One possible reason for the lack of increase in lactate is that posthypoxic seizure activity in the newborn brain involves a relatively smaller proportion of the brain's neurons than either adult type epilepsy or electrically or chemically induced fits. Posthypoxic neonatal seizures are often subclinical or subtle and are not generalized tonic-clonic seizures involving all four limbs, frothing at the mouth, and incontinence of bladder and bowel (25), and this gives some support to the above suggestion. A more likely explanation relates to the ability of the newborn brain to use lactate as a fuel under certain conditions with good oxygenation and perfusion (26). Indeed, recent work has shown that lactate is an obligatory energy substrate for recovery of synaptic function in the posthypoxic rat hippocampus (27). The increased energy demand of ECA might thus increase consumption of lactate with the net cerebral lactate concentration not increasing but showing a downward trend, as we observed. If lactate were being used as a substrate for oxidative phosphorylation, lactate would have to be continuously converted to pyruvate and one would expect a decreasing L/P ratio, which was, in fact, found in our study.

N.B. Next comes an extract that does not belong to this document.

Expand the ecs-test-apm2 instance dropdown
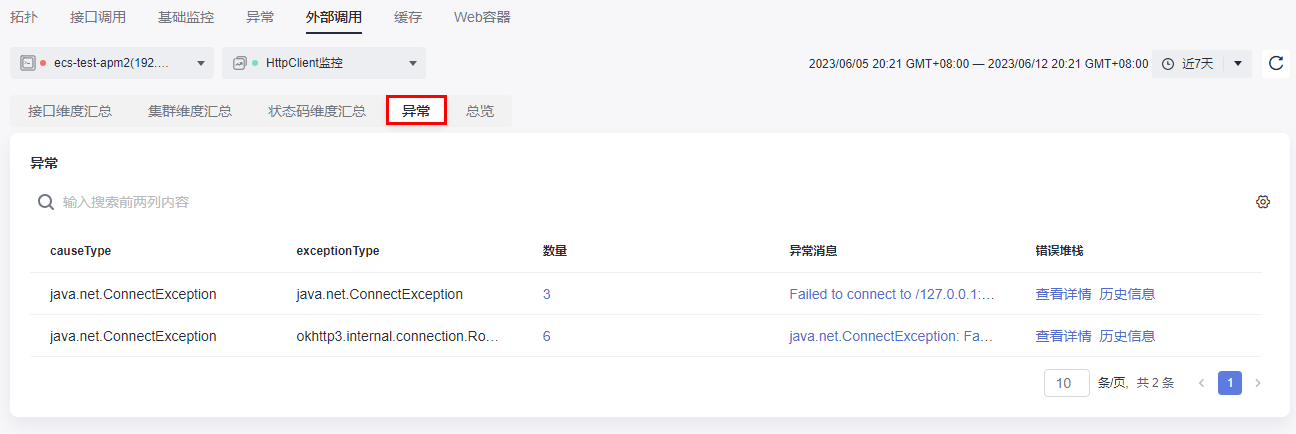The width and height of the screenshot is (1296, 434). point(200,63)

Thus our main conclusions are the following. 1) Neonatal posthypoxic cerebral energy metabolism is disturbed in both white matter and gray matter and shows impaired metabolic recovery compared with the body as a whole. 2) Elevated cerebral extracellular L/P ratios 2.5-4.5 h after reoxygenation indicate a persistent disturbance in energy metabolism, probably at the mitochondrial level. The most disturbed energy metabolism was found in the two animals who had no posthypoxic seizures but only continuous low amplitude EEG. 3) Posthypoxic neonatal seizures are not accompanied by a rise in gray or white matter lactate or L/P ratio.

The marked rise in cerebral lactate demonstrated with the chemical induction of seizures has been thought to be toxic (26) and has supported the urgency of controlling posthypoxic seizures (7). Our finding that neonatal posthypoxic seizures are not accompanied by any rise in extracellular cerebral lactate or L/P ratio thus reinforces the doubt as to whether neonatal posthypoxic seizures are damaging in their own right or are merely a sign of disturbed neuronal function.